6-132 4. Peran Serta Masyarakat dan Dunia Usaha/Swasta
Kurangnya kesadaran dan pengetahuan masyarakat dalam pengelolaan saluran drainase terlihat dari masih banyaknya masyarakat yang membuang sampah ke dalam saluran drainase, kurang peduli dalam perawatan saluran, maupun penutupan saluran drainase dan pengalihan fungsi saluran drainase sebagai bangunan, kolam ikan dll.
5. Kemampuan Pembiayaan
Kemampuan pendanaan terutama berkaitan dengan rendahnya alokasi pendanaan dari pemerintah daerah yang merupakan akibat dari rendahnya skala prioritas penanganan pengelolaan drainase baik dari segi pembangunan maupun biaya operasi dan pemeliharaan. Permasalahan pendanaan secara keseluruhan berdampak pada buruknya kualitas pengelolaan drainase perkotaan.
6. Penanganan Drainase Belum Terpadu
Pembangunan sistem drainase utama dan lokal yang belum terpadu, terutama masalah peil banjir, disain kala ulang, akibat banjir terbatasnya masterplan drainase sehingga pengembang tidak punya acuan untuk sistem lokal yang berakibat pengelolaan sifatnya hanya partial di wilayah yang dikembangkannya saja.

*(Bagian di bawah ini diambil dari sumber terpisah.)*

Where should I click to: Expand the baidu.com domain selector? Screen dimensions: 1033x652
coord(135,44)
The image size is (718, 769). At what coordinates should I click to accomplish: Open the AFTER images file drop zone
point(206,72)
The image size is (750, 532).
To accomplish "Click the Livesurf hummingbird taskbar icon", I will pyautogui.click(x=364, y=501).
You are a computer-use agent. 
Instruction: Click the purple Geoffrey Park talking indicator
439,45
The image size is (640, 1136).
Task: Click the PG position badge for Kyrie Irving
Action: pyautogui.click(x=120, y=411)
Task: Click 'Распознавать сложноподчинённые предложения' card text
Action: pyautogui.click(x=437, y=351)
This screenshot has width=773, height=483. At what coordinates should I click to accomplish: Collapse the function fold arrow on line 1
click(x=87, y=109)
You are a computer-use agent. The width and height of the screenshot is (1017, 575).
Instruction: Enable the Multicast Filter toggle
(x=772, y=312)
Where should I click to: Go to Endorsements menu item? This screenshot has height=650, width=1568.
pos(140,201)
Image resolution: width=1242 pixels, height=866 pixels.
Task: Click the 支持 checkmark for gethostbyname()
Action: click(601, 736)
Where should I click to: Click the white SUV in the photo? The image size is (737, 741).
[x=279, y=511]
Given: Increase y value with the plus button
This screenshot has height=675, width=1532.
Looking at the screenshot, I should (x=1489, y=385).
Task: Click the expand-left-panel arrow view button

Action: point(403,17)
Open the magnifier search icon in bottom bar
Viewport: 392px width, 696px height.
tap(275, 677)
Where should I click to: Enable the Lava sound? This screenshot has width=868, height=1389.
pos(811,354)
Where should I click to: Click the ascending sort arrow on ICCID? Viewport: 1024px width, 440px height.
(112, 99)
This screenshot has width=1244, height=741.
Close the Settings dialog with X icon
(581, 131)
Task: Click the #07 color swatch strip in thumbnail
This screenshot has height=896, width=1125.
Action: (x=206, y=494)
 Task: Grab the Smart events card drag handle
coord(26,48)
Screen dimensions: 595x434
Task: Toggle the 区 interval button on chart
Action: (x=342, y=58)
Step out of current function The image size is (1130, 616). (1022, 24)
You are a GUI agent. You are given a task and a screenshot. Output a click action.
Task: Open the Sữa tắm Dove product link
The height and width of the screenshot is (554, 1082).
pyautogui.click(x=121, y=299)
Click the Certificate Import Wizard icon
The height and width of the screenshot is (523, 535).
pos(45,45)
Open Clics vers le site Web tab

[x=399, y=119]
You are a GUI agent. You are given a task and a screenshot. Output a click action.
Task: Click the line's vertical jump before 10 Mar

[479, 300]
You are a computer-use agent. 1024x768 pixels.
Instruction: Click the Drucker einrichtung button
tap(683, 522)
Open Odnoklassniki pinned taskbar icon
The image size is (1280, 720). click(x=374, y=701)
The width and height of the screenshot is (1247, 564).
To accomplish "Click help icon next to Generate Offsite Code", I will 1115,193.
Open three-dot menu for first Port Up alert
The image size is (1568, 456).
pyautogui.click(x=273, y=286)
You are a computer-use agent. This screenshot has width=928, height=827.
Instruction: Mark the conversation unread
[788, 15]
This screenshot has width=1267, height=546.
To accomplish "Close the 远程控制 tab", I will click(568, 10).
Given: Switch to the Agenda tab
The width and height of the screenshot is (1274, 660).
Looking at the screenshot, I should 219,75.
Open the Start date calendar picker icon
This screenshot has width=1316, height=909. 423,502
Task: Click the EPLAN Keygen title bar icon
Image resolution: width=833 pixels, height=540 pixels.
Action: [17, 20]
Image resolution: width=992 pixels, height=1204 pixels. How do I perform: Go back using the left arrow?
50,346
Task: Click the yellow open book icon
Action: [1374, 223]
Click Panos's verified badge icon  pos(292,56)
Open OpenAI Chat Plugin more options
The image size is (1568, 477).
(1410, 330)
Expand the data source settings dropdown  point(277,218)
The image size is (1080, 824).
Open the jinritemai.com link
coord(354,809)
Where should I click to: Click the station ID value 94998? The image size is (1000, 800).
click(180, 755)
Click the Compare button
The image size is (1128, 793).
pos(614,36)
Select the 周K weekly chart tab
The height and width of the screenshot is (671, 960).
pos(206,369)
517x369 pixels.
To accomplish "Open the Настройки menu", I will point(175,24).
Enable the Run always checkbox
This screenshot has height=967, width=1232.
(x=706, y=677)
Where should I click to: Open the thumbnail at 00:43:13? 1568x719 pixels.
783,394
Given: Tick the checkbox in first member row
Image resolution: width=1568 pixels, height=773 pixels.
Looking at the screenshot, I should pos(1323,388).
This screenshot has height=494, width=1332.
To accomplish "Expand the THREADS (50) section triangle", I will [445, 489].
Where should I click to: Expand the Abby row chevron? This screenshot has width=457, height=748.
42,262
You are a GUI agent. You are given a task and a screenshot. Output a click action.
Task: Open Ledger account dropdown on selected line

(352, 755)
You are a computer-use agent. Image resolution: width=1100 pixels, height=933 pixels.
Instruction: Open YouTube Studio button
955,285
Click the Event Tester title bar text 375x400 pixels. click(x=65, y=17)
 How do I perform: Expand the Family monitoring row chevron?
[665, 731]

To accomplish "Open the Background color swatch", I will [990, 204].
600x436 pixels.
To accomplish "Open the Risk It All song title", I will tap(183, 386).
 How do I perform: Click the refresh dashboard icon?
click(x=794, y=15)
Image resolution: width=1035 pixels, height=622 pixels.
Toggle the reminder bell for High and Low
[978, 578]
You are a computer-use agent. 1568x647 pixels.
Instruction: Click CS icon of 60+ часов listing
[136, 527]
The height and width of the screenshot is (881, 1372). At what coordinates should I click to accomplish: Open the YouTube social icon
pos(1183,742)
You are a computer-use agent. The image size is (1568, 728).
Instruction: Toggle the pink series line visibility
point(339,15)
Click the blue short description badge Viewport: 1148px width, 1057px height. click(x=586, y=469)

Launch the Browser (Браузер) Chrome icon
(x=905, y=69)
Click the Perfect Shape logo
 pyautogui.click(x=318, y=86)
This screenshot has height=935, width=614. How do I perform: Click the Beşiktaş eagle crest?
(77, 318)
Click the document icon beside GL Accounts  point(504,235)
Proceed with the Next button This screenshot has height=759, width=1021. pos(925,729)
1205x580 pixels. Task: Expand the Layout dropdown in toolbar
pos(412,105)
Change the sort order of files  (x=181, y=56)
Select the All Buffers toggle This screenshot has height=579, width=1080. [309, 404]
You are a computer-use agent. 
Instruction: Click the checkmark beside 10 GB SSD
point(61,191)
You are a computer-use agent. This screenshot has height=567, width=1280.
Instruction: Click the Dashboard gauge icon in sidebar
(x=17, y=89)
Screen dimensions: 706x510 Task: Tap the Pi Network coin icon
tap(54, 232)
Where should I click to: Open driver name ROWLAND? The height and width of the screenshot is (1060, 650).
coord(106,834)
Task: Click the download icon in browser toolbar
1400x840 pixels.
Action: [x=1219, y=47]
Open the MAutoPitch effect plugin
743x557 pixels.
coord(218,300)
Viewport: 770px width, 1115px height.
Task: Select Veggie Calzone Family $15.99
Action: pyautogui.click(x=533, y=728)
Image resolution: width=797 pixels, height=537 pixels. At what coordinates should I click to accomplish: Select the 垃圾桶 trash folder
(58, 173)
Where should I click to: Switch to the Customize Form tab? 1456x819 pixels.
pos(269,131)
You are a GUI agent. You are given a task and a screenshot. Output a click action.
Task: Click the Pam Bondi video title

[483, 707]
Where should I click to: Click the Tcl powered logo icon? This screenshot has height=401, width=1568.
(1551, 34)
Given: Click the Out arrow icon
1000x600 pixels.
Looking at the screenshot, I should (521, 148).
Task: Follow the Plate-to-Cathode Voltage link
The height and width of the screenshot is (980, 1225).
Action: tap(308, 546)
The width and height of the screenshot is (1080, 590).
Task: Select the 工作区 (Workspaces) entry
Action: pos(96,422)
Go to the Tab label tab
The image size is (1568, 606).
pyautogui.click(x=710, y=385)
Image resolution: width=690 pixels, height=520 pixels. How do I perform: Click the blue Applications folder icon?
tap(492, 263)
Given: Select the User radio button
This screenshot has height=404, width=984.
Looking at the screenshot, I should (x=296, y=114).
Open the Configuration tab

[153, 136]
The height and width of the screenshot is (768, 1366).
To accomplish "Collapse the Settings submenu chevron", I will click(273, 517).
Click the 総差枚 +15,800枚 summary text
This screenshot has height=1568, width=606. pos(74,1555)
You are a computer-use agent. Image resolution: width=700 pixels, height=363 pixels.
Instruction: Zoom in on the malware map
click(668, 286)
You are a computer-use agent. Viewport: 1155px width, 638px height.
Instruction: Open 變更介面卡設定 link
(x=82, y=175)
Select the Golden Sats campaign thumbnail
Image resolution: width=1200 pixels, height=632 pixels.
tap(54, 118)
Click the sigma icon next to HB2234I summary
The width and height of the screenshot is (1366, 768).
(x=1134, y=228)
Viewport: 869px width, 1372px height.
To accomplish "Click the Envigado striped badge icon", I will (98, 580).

Setiap Kab./Kota wajib merumuskan isu strategis yang ada di daerah masing-masing. Isu strategis dalam pengembangan drainase perkotaan menjadi dasar dalam pengembangan infrastruktur, serta akan menjadi landasan penyusunan program dan kegiatan dalam Rencana Terpadu dan Program Investasi Infrastruktur Jangka Menengah (RPI2-JM) yang lebih berpihak kepada pencapaian MDGs, yang diharapkan dapat mempercepat pencapaian cita-cita pembangunan nasional.